The munitions industry was shot to pieces, reported the salesman. Budd’s had been forced to close down; all that magnificent plant which had been like a beehive—its chimneys were empty and its gates were locked. “But I thought we still had contracts with the government!” exclaimed the youth. The father answered that it didn’t pay to run big plants for a few orders, and they had canceled the contracts on the basis of part payments.
“But what will all those working people do, Robbie?”
“I hope they saved their money. For us the war ended too soon. Nobody could foresee that Germany was going to collapse like that.”
“We still have those fine new plants, haven’t we?”
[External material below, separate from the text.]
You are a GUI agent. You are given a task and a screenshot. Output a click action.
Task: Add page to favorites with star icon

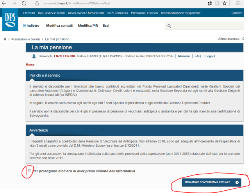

“What are plants if you can’t run them? They’re just a drain; upkeep, insurance, and taxes—the government soaks you as hard whether you’re making anything or not.”
“I never thought of that,” confessed Lanny.
“Your grandfather isn’t thinking about anything else very much.”
Robbie was sending home long reports, mostly without a gleam of hope. There were plenty of people who wanted to go on fighting, but where were they to get the money? Who would want to finance new wars? And, anyhow, the fighting would be done with munitions already manufactured. There were mountains of it piled up all over France, and on the Italian front, and the Balkan front, and the Palestine front—everywhere you looked on the map. It could be bought for almost anything you wanted to offer.
“I’ve been trying to interest Father in buying some as a speculation,” added Robbie. “But he says we’re not going into the junk business. I can’t very well do it myself while I’m the European sales agent of our firm.”
In Lanny’s mind was a vision of that depressing old Colonial house in Newcastle, with a worried and overworked businessman sitting at a desk piled high with papers—and having in one drawer a bundle of pamphlets setting forth the Confession of Faith of his grandfather. “What does he expect to do, Robbie?”
“We’ve got to figure out ways to turn some of the plants to peacetime uses. And that’s going to cost a lot of money.”
“Well, we made it, didn’t we?”
“Most of it was distributed as dividends, and people aren’t going to put it back in unless we can show them new ways of making profits.”
“Surely, Robbie, there’s going to be a demand for every sort of goods! People are clamoring for them all over.”
“It doesn’t matter how much they clamor, unless they’ve got money. The ones that have money daren’t risk it when there’s so much uncertainty—and when those in authority can’t make up their minds about anything. We’ve got a President who spent his time studying Latin and Greek and theology when he ought to have been learning the elements of finance and credit.”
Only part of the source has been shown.